Changes in Internal Control over Financial Reporting

We did not make any changes in our internal control over financial reporting (as defined in Rules 13a-15(f) and 15d-15(f) under the Exchange Act) during the first quarter of the fiscal year ended September 30, 2013 that have materially affected, or are reasonably likely to materially affect, our internal control over financial reporting.
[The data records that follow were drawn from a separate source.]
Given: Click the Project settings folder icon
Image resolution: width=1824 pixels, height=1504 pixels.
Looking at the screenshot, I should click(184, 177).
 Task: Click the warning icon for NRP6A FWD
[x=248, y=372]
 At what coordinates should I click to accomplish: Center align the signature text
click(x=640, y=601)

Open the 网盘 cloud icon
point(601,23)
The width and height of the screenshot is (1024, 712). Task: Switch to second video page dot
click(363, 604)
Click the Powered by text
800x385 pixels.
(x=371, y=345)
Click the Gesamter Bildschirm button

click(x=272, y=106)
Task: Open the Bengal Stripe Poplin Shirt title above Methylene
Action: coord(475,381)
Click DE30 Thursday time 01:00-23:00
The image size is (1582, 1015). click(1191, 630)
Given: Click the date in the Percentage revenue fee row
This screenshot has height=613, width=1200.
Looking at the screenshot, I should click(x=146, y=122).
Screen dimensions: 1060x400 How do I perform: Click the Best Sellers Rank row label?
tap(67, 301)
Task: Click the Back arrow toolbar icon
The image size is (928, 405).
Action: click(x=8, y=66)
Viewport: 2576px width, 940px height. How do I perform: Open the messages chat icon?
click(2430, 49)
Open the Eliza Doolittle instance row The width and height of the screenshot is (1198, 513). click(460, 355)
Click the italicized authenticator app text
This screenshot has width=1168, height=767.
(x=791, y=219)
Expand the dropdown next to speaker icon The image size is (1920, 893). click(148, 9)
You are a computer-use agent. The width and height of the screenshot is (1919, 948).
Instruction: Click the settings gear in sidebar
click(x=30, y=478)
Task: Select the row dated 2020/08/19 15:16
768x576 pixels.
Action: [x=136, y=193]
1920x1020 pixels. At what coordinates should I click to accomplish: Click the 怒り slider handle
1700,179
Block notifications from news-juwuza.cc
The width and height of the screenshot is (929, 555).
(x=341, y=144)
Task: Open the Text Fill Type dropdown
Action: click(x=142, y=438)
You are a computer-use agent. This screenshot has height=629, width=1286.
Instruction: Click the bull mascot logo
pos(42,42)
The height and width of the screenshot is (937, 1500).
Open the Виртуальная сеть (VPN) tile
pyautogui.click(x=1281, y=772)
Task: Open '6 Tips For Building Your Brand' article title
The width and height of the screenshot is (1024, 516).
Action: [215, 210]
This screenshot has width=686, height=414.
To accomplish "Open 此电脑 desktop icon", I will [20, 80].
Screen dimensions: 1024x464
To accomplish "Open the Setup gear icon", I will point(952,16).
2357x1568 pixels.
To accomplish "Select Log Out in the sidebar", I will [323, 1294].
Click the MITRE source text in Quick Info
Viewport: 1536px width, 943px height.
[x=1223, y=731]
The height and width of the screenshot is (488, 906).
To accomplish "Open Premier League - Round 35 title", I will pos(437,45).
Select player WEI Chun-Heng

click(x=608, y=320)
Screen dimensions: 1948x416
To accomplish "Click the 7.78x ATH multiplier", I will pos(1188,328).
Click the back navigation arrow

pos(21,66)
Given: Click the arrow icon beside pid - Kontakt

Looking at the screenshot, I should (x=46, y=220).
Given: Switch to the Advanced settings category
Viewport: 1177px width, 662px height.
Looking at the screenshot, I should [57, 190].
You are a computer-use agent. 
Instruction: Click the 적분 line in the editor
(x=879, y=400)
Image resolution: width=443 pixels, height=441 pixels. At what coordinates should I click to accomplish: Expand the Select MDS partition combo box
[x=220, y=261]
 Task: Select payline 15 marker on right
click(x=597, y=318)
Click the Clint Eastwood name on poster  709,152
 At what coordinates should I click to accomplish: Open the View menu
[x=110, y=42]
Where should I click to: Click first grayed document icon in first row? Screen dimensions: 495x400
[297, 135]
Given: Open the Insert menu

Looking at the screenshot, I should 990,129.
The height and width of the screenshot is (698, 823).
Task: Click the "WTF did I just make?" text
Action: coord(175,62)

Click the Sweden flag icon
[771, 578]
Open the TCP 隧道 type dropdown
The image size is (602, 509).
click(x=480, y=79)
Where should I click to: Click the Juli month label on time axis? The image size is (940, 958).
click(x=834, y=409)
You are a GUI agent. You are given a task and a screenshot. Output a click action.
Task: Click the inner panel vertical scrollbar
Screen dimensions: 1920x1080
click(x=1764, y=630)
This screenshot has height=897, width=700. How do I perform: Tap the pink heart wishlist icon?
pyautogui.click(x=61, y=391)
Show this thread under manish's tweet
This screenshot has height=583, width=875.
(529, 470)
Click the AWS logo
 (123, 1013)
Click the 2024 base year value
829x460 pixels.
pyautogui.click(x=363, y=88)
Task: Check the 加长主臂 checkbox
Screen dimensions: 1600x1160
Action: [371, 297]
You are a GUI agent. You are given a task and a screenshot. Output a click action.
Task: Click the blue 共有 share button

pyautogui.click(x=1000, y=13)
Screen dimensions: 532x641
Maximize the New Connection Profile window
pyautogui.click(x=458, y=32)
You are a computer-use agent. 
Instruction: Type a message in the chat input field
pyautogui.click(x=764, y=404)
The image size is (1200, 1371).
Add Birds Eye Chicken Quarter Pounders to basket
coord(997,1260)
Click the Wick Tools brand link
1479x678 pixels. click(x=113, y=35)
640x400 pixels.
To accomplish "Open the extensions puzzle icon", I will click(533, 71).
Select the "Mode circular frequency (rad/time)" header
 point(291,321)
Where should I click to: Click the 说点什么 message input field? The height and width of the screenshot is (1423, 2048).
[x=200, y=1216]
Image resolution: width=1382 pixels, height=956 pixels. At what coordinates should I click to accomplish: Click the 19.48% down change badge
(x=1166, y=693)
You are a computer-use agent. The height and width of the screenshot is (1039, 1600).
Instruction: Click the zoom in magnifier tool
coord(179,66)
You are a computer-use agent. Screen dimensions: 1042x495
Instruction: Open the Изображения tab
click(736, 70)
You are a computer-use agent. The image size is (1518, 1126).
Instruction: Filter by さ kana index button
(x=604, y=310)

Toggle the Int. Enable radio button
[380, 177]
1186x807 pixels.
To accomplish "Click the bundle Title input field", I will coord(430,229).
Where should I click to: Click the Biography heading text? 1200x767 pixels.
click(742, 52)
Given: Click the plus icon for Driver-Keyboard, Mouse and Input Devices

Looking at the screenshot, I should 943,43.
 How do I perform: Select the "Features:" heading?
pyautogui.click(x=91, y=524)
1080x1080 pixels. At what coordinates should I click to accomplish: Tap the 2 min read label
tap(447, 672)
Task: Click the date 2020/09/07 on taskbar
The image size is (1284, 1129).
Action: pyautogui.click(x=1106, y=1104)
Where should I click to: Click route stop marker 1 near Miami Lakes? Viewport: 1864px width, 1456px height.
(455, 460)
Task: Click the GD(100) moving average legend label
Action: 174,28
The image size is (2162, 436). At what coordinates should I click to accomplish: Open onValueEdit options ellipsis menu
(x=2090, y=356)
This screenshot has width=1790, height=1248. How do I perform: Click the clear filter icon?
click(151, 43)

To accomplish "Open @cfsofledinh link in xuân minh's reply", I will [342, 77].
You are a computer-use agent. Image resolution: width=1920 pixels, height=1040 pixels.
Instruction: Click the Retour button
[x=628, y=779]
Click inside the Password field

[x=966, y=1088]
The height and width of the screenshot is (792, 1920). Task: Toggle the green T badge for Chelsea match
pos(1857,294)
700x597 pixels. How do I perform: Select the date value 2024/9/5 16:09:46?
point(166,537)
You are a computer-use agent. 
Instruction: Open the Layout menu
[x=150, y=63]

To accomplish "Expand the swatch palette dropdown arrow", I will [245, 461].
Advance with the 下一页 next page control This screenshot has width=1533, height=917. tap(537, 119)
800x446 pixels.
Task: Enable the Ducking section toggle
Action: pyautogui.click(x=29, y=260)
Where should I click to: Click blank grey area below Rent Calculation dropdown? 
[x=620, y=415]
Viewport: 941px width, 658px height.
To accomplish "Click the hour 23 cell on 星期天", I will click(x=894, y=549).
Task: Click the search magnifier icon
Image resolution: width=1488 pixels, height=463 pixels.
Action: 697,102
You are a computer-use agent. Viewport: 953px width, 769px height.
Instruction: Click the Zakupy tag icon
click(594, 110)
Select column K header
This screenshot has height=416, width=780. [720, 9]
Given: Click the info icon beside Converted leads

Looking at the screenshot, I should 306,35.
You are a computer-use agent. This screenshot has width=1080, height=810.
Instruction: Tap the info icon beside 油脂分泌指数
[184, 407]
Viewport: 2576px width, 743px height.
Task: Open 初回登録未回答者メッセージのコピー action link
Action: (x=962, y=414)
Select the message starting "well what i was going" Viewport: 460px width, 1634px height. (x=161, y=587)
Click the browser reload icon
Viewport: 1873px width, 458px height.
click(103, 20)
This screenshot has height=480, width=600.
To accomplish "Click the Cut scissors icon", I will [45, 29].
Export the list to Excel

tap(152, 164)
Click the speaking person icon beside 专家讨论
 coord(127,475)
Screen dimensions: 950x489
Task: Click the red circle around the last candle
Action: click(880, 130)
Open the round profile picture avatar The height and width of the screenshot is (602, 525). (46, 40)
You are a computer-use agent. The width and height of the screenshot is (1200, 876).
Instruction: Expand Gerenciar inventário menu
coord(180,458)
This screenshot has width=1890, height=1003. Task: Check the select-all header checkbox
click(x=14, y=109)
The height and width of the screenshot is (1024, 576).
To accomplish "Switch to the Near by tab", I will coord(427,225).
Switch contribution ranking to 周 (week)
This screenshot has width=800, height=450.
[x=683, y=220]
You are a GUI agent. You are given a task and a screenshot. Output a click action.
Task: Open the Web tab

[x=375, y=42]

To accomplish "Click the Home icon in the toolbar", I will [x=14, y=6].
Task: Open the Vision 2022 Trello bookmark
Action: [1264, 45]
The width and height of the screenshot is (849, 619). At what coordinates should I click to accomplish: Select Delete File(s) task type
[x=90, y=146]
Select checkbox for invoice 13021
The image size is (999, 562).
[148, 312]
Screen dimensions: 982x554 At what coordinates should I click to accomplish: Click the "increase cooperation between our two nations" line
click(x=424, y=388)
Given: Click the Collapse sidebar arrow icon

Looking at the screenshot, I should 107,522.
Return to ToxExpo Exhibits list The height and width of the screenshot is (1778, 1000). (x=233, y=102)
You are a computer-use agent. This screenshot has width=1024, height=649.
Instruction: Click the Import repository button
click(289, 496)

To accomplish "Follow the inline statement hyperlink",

PART II. OTHER INFORMATION

 

Item 1. Legal Proceedings

During the three months ended December 31, 2012, except as noted in Note 9 to the unaudited condensed consolidated financial statements, there were no material changes in the status of the litigation and other matters that were disclosed in Note 13 to our Annual Report on Form 10-K for the fiscal year ended September 30, 2012. We continue to believe that the final outcome of such litigation and other matters or claims will not have a material adverse effect on our financial condition, results of operations or cash flows.

 

Item 6. Exhibits

A list of exhibits required by Item 601 of Regulation S-K and filed as part of this report is set forth in the Exhibits Index, which immediately precedes such exhibits.

 

56


SIGNATURE

Pursuant to the requirements of the Securities Exchange Act of 1934, the registrant has duly caused this report to be signed on its behalf by the undersigned, thereunto duly authorized.

 

ATMOS ENERGY CORPORATION

               (Registrant)

By:

 

/s/    BRET J. ECKERT

 

Bret J. Eckert

Senior Vice President and Chief

Financial Officer

(Duly authorized signatory)

Date: February 7, 2013

 

57


EXHIBITS INDEX

Item 6

 

Exhibit
Number

  

Description

  

Page Number or
Incorporation by
Reference to

  12    Computation of ratio of earnings to fixed charges   
  15    Letter regarding unaudited interim financial information   
  31    Rule 13a-14(a)/15d-14(a) Certifications   
  32    Section 1350 Certifications*   
101.INS    XBRL Instance Document   
101.SCH    XBRL Taxonomy Extension Schema   
101.CAL    XBRL Taxonomy Extension Calculation Linkbase   
101.DEF    XBRL Taxonomy Extension Definition Linkbase   
101.LAB    XBRL Taxonomy Extension Labels Linkbase   
101.PRE    XBRL Taxonomy Extension Presentation Linkbase   

 

  * These certifications, which were made pursuant to 18 U.S.C. Section 1350 by the Company’s Chief Executive Officer and Chief Financial Officer, furnished as Exhibit 32 to this Quarterly Report on Form 10-Q, will not be deemed to be filed with the Commission or incorporated by reference into any filing by the Company under the Securities Act of 1933 or the Securities Exchange Act of 1934, except to the extent that the Company specifically incorporates such certifications by reference.